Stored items

╭──

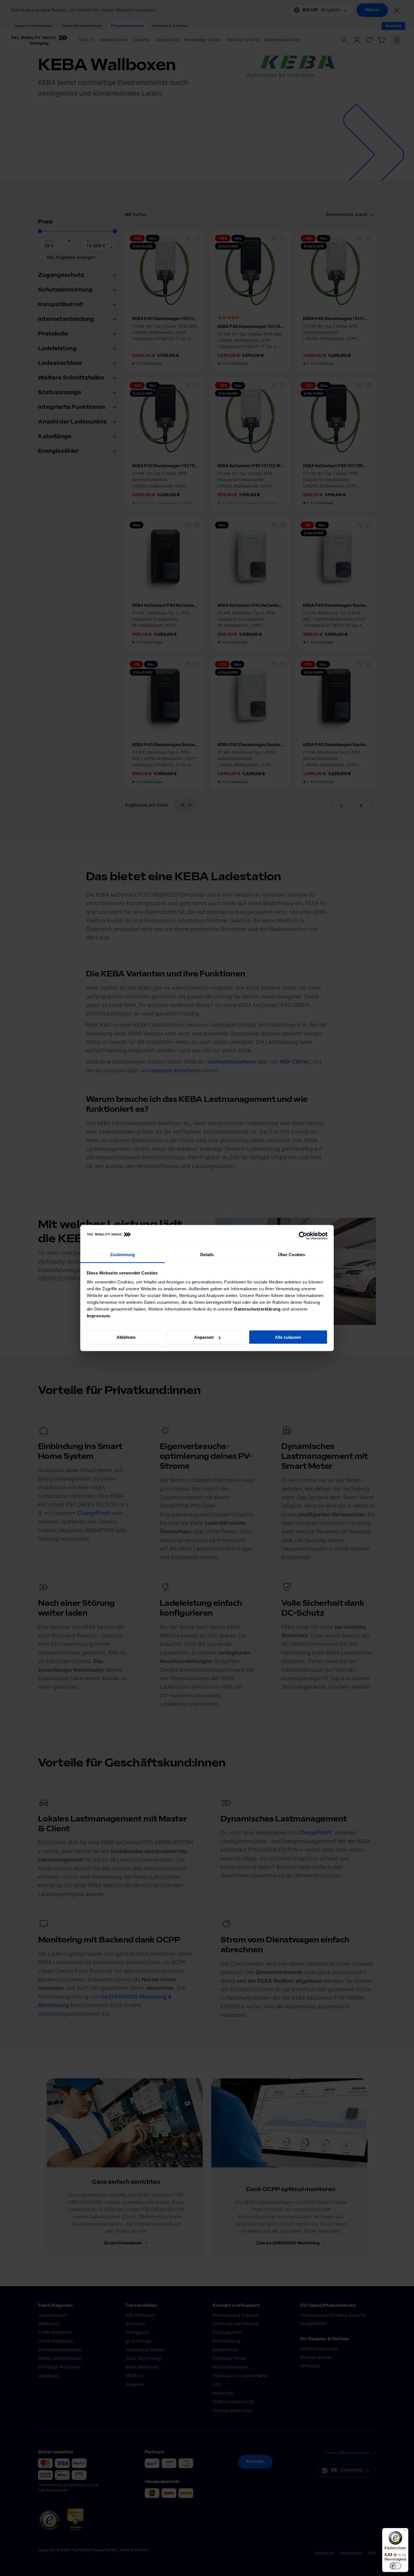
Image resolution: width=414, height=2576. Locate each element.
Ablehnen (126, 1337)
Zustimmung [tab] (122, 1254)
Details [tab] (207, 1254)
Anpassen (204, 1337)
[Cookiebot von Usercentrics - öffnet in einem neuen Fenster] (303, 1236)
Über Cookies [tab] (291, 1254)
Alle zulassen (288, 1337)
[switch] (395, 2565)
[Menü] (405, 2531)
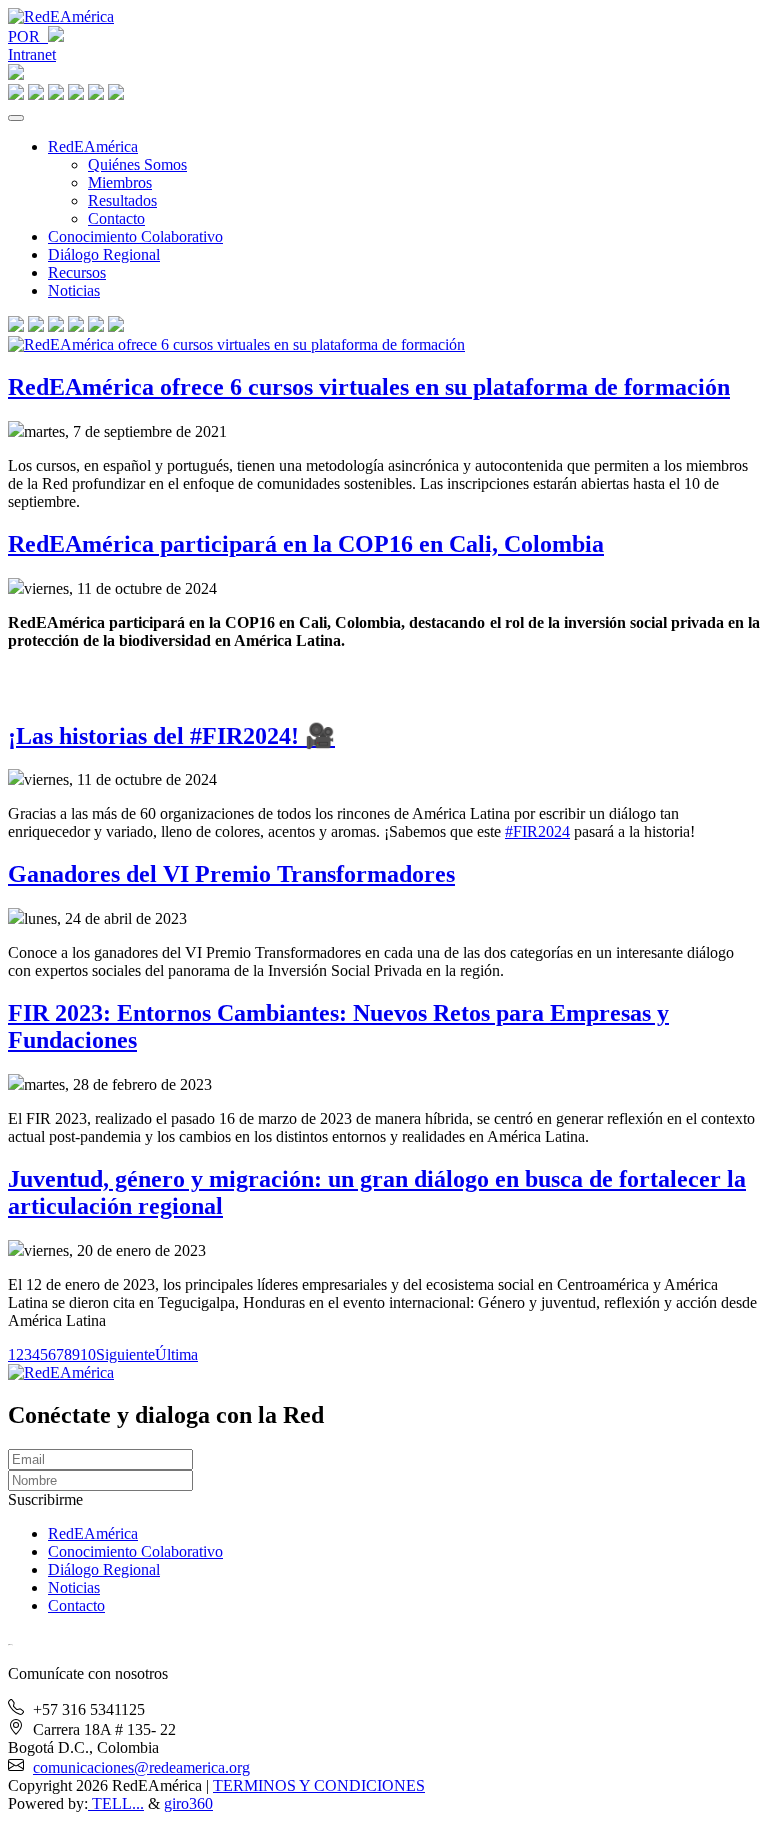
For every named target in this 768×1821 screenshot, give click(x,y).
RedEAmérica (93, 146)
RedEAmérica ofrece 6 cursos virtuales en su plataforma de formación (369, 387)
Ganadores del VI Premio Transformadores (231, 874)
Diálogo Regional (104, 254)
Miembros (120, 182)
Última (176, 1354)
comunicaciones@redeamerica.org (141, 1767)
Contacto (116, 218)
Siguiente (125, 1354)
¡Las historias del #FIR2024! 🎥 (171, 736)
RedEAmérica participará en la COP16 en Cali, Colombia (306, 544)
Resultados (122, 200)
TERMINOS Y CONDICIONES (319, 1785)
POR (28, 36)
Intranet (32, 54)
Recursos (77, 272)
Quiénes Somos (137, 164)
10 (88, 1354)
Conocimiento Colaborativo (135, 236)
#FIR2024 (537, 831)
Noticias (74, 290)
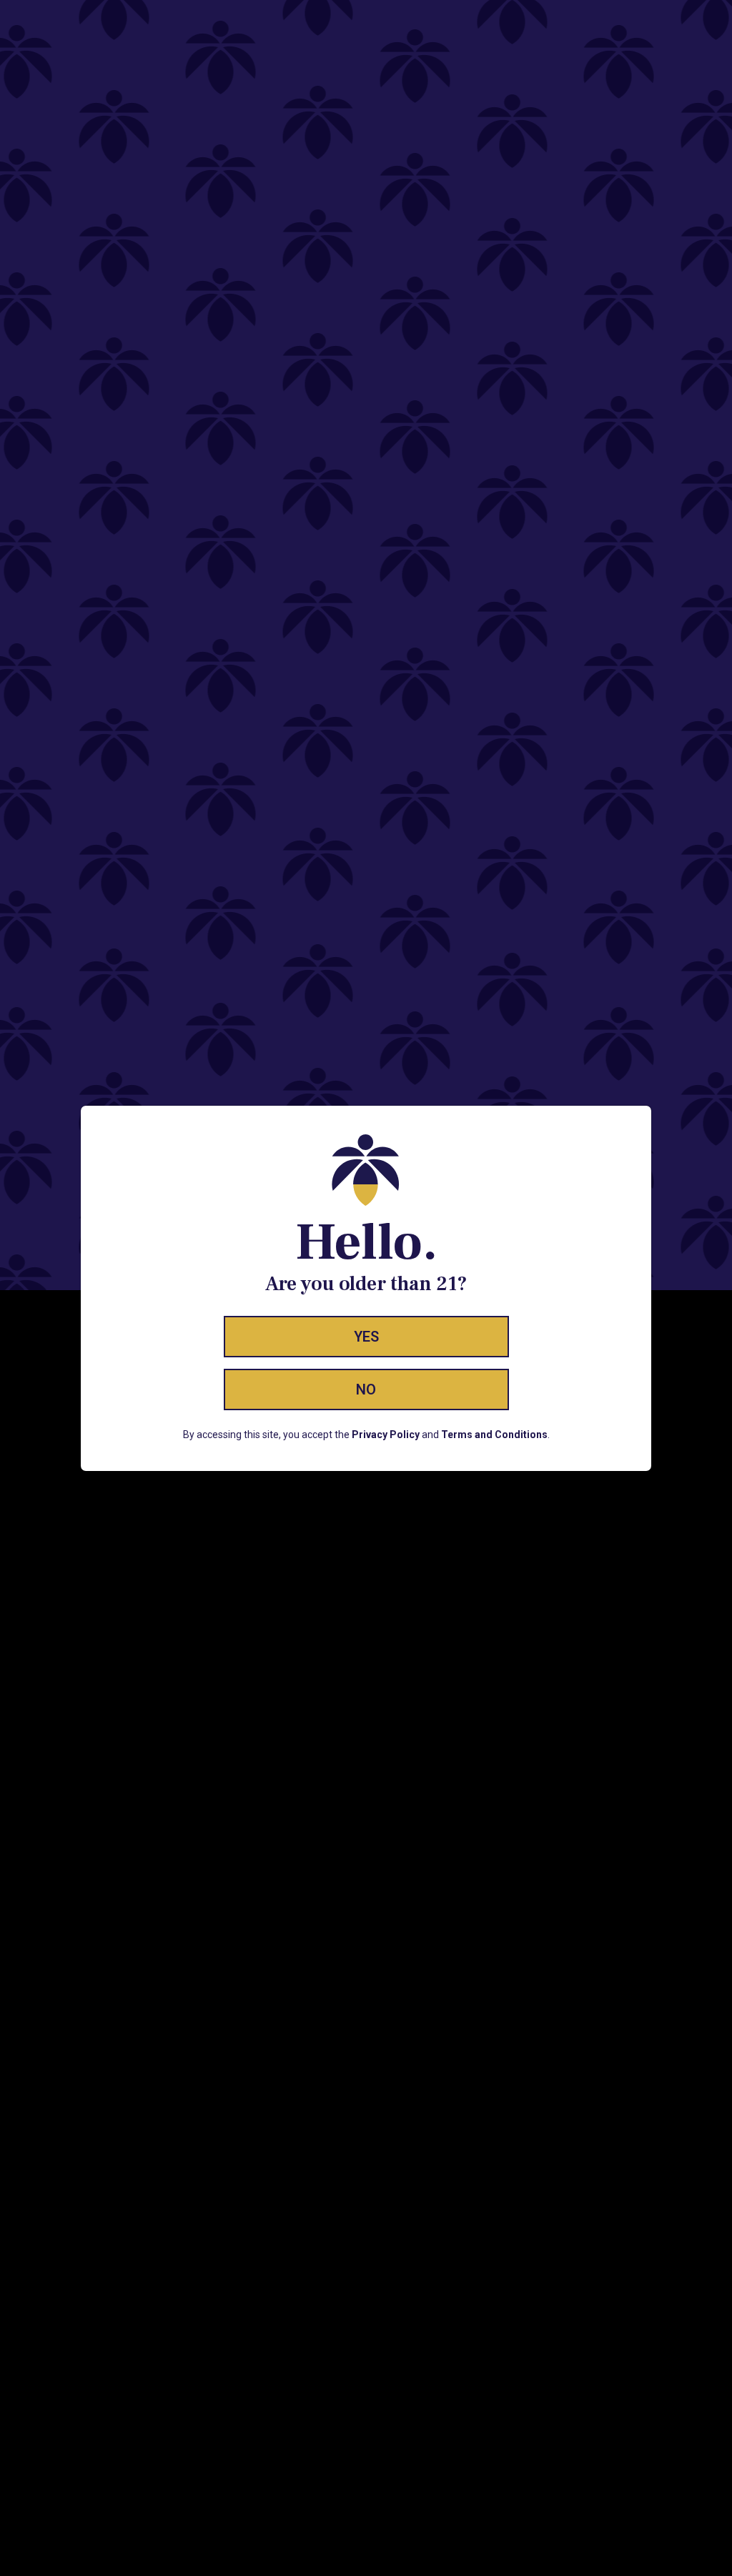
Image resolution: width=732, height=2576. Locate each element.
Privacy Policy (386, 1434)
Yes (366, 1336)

╰──

The task requires that every line above be transcribed exactly, without the images.

Image resolution: width=414, height=2576. Locate each element.
Ablehnen (126, 1337)
Zustimmung [tab] (122, 1254)
Details [tab] (207, 1254)
Anpassen (204, 1337)
[Cookiebot von Usercentrics - öffnet in einem neuen Fenster] (303, 1236)
Über Cookies [tab] (291, 1254)
Alle zulassen (288, 1337)
[switch] (395, 2565)
[Menü] (405, 2531)
For every named target in this 768×1821 screenshot, give click(x,y).
RedEAmérica (93, 146)
RedEAmérica ofrece 6 cursos virtuales en su plataforma de formación (369, 387)
Ganadores del VI Premio Transformadores (231, 874)
Diálogo Regional (104, 254)
Miembros (120, 182)
Última (176, 1354)
comunicaciones@redeamerica.org (141, 1767)
Contacto (116, 218)
Siguiente (125, 1354)
¡Las historias del #FIR2024! 🎥 (171, 736)
RedEAmérica participará en la COP16 en Cali, Colombia (306, 544)
Resultados (122, 200)
TERMINOS Y CONDICIONES (319, 1785)
POR (28, 36)
Intranet (32, 54)
Recursos (77, 272)
Quiénes Somos (137, 164)
10 (88, 1354)
Conocimiento Colaborativo (135, 236)
#FIR2024 (537, 831)
Noticias (74, 290)
Image resolution: width=732, height=2576. Locate each element.
Privacy Policy (386, 1434)
Yes (366, 1336)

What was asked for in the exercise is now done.